Following a small replicant uprising, replicants become illegal on Earth; and specialist police called "blade runners" are trained to hunt down and "retire" (kill) escaped replicants on Earth. Retired blade runner Rick Deckard (Ford) reluctantly agrees to take on one more assignment to hunt 6 replicants in this movie.

The movie received mixed reviews on its opening. Many people could not understand the story. Despite the box office failure of the film, it has since become a cult classic. Seven versions of the film have been created, for various markets, and as a result of controversial changes made by film executives.

A rushed Director's Cut was released in 1992 on DVD. As one of the first films chosen for the new DVD format unfortunately it has mediocre video and audio quality.

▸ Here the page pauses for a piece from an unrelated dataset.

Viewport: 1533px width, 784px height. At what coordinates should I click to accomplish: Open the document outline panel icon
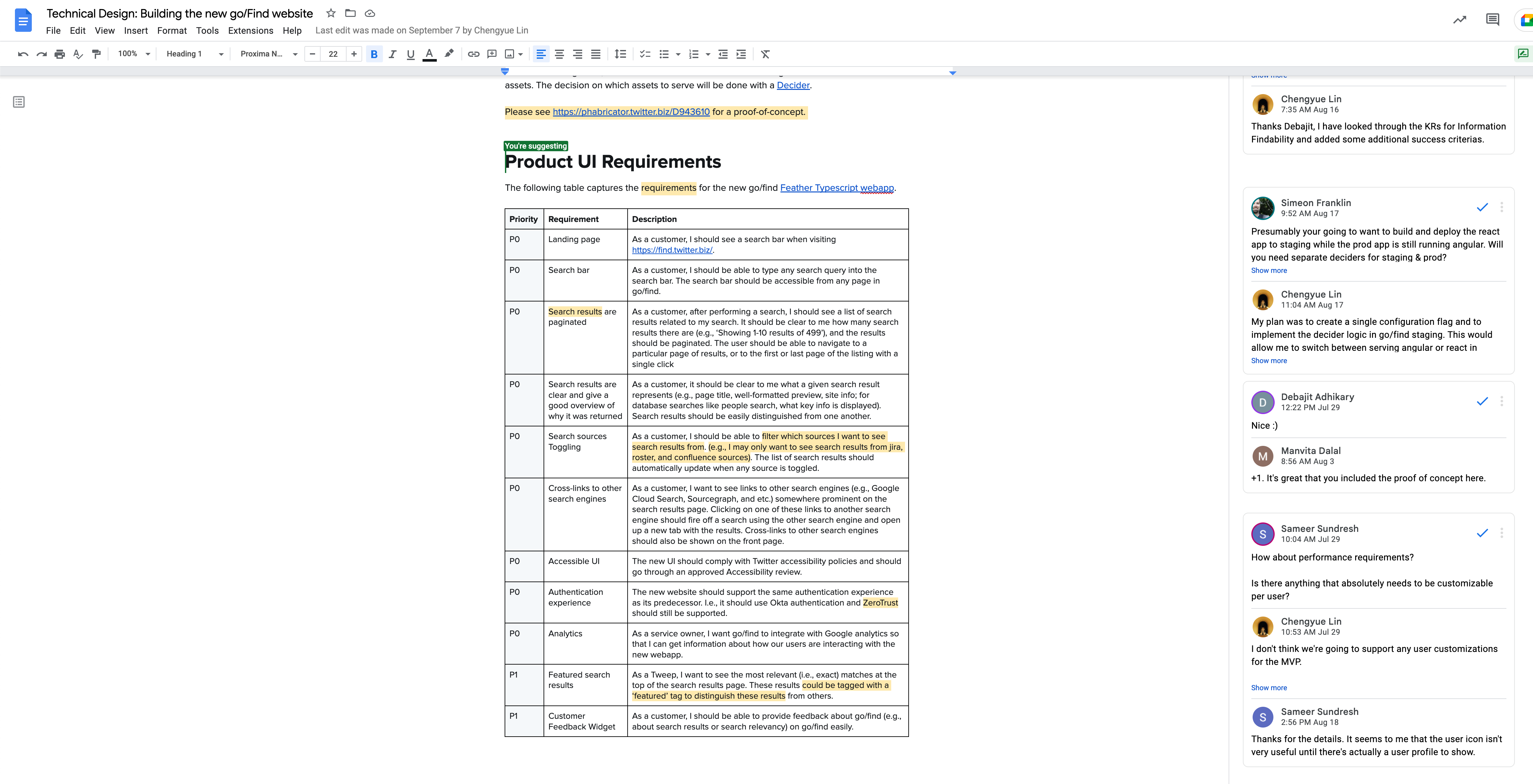19,103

In late 2007 Warner Bros. released in theater and DVD, HD-DVD, Blu-Ray the 25th anniversary long-awaited digitally remastered definitive Final Cut by Scott.

The movie asks two basic questions (1) Does a replicant or a genetically created human being or a human clone has basic human rights? and (2) Does a replicant or a genetically created human being or a human clone has the right to ask of his or her creator, ‘why am I created’? In the case of the replicants in the movie, they were created to be used and exploited for 5 years after which they cease to function (die). The two questions have haunted me since I first saw the movie in 1982. Does the created have a right to ask the creator, ‘Why am I created to suffer?’ The movie asks the existential questions of the book of Ecclesiastes while playing out the Greek tragedy of Job. The final question that will ring in our minds as the credits roll will be that, ‘Is Rick Deckard a replicant too?’